Leiweke is the chief executive of AEG, which owns the Galaxy and has long been a major supporter of soccer in the U.S. In his view, the players and their representatives in the MLS Players Union are being “disrespectful” of what MLS owners have put into the sport.

“Here’s our issue, and I’m speaking on behalf of AEG,” Leiweke said in an interview with The Times on Monday. “We have spent to the tune of $300 million on soccer. We have spent money on facilities. We at one point owned six of the 10 teams to keep the league alive.

“I don’t even know how to react when I hear the players now saying that we have treated them poorly and they’re going to strike. The fact is, the Galaxy isn’t going to make money this year. There are only a couple of [MLS] teams that will make money this year.

“It’s not like this league is a work of completion. It’s not like we have accomplished what we have to accomplish to be stable and to know we have a great future. It’s not like we have reached the potential of a soccer league in this country.

“So when I hear them talk about striking and shutting the league down, I’ve got to tell you, they’re going to lose us when they talk like that.

“We do this out of passion. If this were a business, we would have quit this 10 years ago.”

Does that mean AEG will pull the plug on soccer if MLS players go ahead with a strike they already have authorized? No, Leiweke replied, indicating that AEG owner Phil Anschutz remains as committed as ever to soccer.

“I would hope that the league has gotten to a point where it’s no longer solely dependent on AEG,” Leiweke said. “We have been fighting this battle for 10 years. Some of these [players] forget what we have put into it and they’re acting like the hard work and the money and the time and the energy and the passion that we’ve put into this, they all seem to forget about that.”

The previous five-year collective bargaining agreement between MLS and the players union expired Jan. 31, but talks continued and recently also involved federal mediators.

The players have focused their demands on greater freedom of movement within the league and guaranteed contracts, among other issues. There has been some movement toward an agreement, but not enough to ensure that the 2010 opening game between the Seattle Sounders and the Philadelphia Union will go ahead as scheduled next week.

Leiweke said he believes there has been a “disconnect” between the two sides and hopes that the talks will continue until an agreement is reached, without a strike.

“It would have been easy for us to quit over the last 10 years,” he said. “There were five different times we could have called it a day. But we didn’t. We fought through it.

“So for them to suddenly threaten that they’re going to shut it all down, I’m a little amazed at the lack of respect they show for the commitment that we all have made to get the league to where it’s at today.”

A strike is not inevitable, Leiweke said, and MLS Commissioner Don Garber continues to try to bring about a resolution.
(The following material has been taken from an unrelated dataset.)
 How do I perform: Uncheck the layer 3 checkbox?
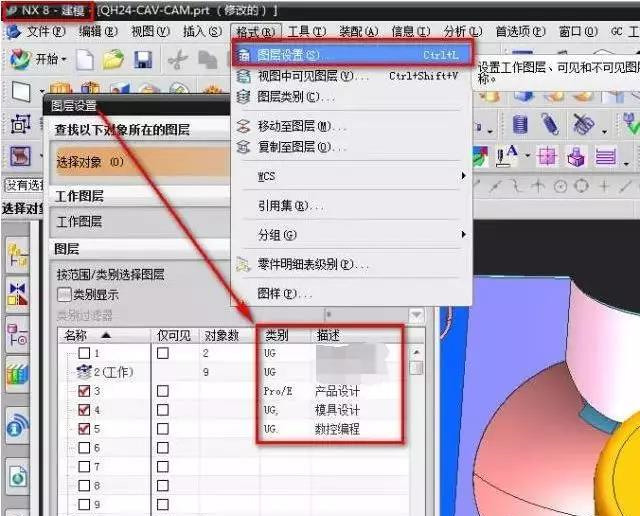point(84,391)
“It’s up to them,” Leiweke said of the players.

“We certainly are not going to lock them out because I don’t think the sport can handle that. I think they’re making a huge mistake going around talking about a strike.

“There’s a price to be paid there. A company like ours is going to look at this and say: ‘So this is what we fought 10 years to build?’

“This is ridiculous. We should stay at the table, fight through this, resolve this, and get on with it.”